Rendu à un tel engloutissement d’argent dans les poches de Nova Bus, mieux vaut nationaliser l’entreprise afin de garantir une réelle pérennité des emplois et un contrôle rationnel de notre argent.

Un vrai modèle de société écologique et pour la classe ouvrière

Plutôt que d’offrir 7 milliards $ à Northvolt, cet argent pourrait servir à lancer un programme de modernisation et d’électrification des transports en commun publics pour les 10 prochaines années. Au lieu de la congestion des véhicules électriques, c’est un bon réseau de bus, de trains, de métros et de tramways nationalisés qui nous attendrait. 
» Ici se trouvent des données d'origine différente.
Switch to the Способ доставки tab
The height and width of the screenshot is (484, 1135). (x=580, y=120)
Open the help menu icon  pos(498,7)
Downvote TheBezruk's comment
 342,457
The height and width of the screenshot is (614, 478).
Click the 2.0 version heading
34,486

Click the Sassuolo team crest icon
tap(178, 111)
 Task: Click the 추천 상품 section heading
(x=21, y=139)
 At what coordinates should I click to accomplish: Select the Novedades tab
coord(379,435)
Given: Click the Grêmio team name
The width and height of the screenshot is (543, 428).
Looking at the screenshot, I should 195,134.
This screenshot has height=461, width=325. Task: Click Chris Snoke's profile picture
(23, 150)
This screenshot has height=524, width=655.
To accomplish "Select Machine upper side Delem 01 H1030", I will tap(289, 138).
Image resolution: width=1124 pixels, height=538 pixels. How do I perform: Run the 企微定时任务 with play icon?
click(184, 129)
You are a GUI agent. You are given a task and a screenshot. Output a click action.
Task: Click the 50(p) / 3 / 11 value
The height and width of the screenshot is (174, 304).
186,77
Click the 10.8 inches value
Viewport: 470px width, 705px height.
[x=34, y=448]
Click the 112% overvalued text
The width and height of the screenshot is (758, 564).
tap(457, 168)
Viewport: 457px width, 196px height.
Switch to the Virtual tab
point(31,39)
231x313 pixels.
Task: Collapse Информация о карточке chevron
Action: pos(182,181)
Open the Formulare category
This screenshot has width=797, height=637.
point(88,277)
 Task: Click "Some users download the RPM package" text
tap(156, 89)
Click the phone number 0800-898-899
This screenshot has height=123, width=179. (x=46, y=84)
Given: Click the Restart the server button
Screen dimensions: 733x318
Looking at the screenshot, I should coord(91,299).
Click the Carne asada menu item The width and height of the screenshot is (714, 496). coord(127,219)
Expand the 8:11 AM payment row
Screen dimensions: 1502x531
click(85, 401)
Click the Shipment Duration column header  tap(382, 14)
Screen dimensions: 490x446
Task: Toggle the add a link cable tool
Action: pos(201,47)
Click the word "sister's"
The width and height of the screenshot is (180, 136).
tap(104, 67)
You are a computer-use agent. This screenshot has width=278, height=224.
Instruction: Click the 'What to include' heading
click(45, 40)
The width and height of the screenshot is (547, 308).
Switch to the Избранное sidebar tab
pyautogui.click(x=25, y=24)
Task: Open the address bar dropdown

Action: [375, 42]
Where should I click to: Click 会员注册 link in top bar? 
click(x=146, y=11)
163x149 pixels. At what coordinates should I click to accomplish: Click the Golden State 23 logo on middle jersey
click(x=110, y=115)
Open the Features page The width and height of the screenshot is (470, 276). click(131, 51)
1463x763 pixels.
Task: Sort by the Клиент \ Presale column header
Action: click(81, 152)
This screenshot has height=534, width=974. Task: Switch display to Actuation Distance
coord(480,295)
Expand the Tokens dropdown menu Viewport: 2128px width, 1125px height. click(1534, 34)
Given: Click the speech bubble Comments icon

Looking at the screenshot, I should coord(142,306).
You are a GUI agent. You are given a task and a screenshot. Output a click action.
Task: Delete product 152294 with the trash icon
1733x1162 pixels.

Un tel programme fournira de bons emplois syndiqués à travers le Québec. Il causerait beaucoup moins de dommages à l’environnement que l’augmentation du nombre de voitures, quel que soit leur mode de propulsion. Il utiliserait moins d’espace. Il nécessiterait moins d’extraction de minerais, exigerait beaucoup moins de batteries, etc. Bref, c’est la seule véritable transition écologique qui soit sensée, pertinente et cohérente. 

Les voitures continueront à jouer un rôle dans les zones rurales ou pour les déplacements urbains spéciaux. Des services d’autopartage, de covoiturage ou de taxis intégrés aux réseaux de transport en commun pourraient répondre à ce besoin. La plupart des voitures passent leur temps garées, à ne rien faire, si ce n’est que gaspiller de l’espace.

Au lieu du système privé à but lucratif d’aujourd’hui, la société devrait disposer de services universels basés sur les besoins des gens. Ce ne sont pas seulement les matériaux utilisés par le capitalisme ou la pollution qu’il crée qui sont à l’origine des problèmes environnementaux. Ces problèmes sont causés par un système économique qui pousse à une production infinie pour un profit infini et un gaspillage infini.

Il est temps de construire une société fondée sur les intérêts des travailleurs, des travailleuses et de la jeunesse. Ces personnes sont les véritables créatrices des richesses, des biens et des services dont nous avons besoin. Il n’y a qu’une seule alternative qui peut assurer le développement de la vie et l’humanité sur l’ensemble de la planète, et c’est une alternative socialiste!